The Lowdown On Merchant Cash Advances

If you’re a female entrepreneur in the U.S. today, and are searching for some means to fund your venture or tackle an emergency situation that has arisen within your business, you’ll doubtless already have browsed your options online. During your search, you may have found traditional loans from banks, instalment loans or credit cards for small businesses, but you may not have discovered an alternative model for financing known as a merchant cash advance. 

Read on to find out more about merchant cash advances and whether they could help you fund your business.

What exactly is a merchant cash advance?

MCAs enable small businesses to borrow a sum of money in a lump amount that they can use for any purpose, and pay the lender back with a percentage of their credit card transactions in the future. 

Things to think about when applying for an MCA

Just as applies with all forms of financial loans, you should carefully consider how much you’re likely to qualify for, the terms of repayment, whether any kind of guarantee is necessary, the approximate APR and how quickly can you receive the funds. 

What does failure to pay an MCA result in?

You are at risk of being sued if you break the terms of your contract, so it’s advisable to be open and honest with your lender as to your capabilities of repaying the loan should you encounter unanticipated problems; payments and schedules may be negotiable. 

What is a merchant cash advance calculator?

An MCA Calculator can help small business owners determine whether they’re actually getting a good deal with a merchant cash advance. This is often tricky to ascertain as a result of the non-traditional format method used to determine fees and collect repayments. 

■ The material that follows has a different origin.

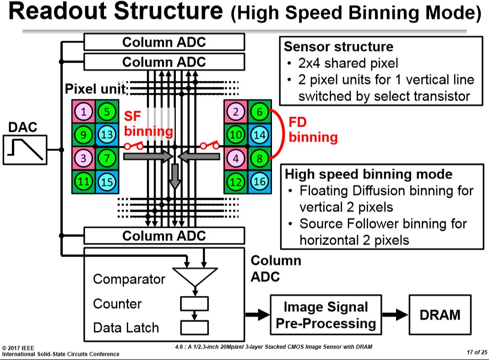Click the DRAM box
[x=440, y=314]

With the help of such a calculator, you can arrive at an approximate figure for daily repayments, and how many days it will take you to repay it. Additionally, it can give you some other important details about the loan, such as:

  • Amount advanced: expressed as a dollar amount, this is the figure the merchant receives from the MCA lender. 
  • Payback amount: expressed as a dollar amount, it’s the total needing to be repaid to the MCA lender
  • Factor rate: written as a decimal and not a percentage, this multiplier is used to arrive at the payback amount
  • Administrative cost: expressed as a dollar amount, this refers to the fees the MCA lender will deduct from the advanced amount before they send it to you. 
  • Monthly credit card sales: expressed as a dollar amount, these are your monthly credit card sales averaged out
  • Percentage of sales withheld: expressed as a percentage, this is the amount withheld from your daily sales by your chosen MCA lender. 
  • Approximate daily repayment: while this number will fluctuate, it can help you determine how much you’ll need to pay back every day. 
  • Approximate days to repay: again, while the numbers may fluctuate according to your sales, this figure gives you an idea of how many days you will be able to repay the loan in
  • Effective APR: this stands for the Annual Percentage Rate
  • Financing cost: inclusive of the factor rate (fixed fee), this gives you the amount you’ll need to pay in fees for your advance
  • Total repayment: this includes the fixed fee, advanced amount and all administrative costs and is the total amount you’re required to pay
  • Cents on the dollar: what you pay in fees for every dollar borrowed 

Knowing whether business loans for women or merchant cash advances are the right kind of loan for your business, isn’t always easy, but by using an online calculator, you can at least come to a decision from a place of knowledge and understanding.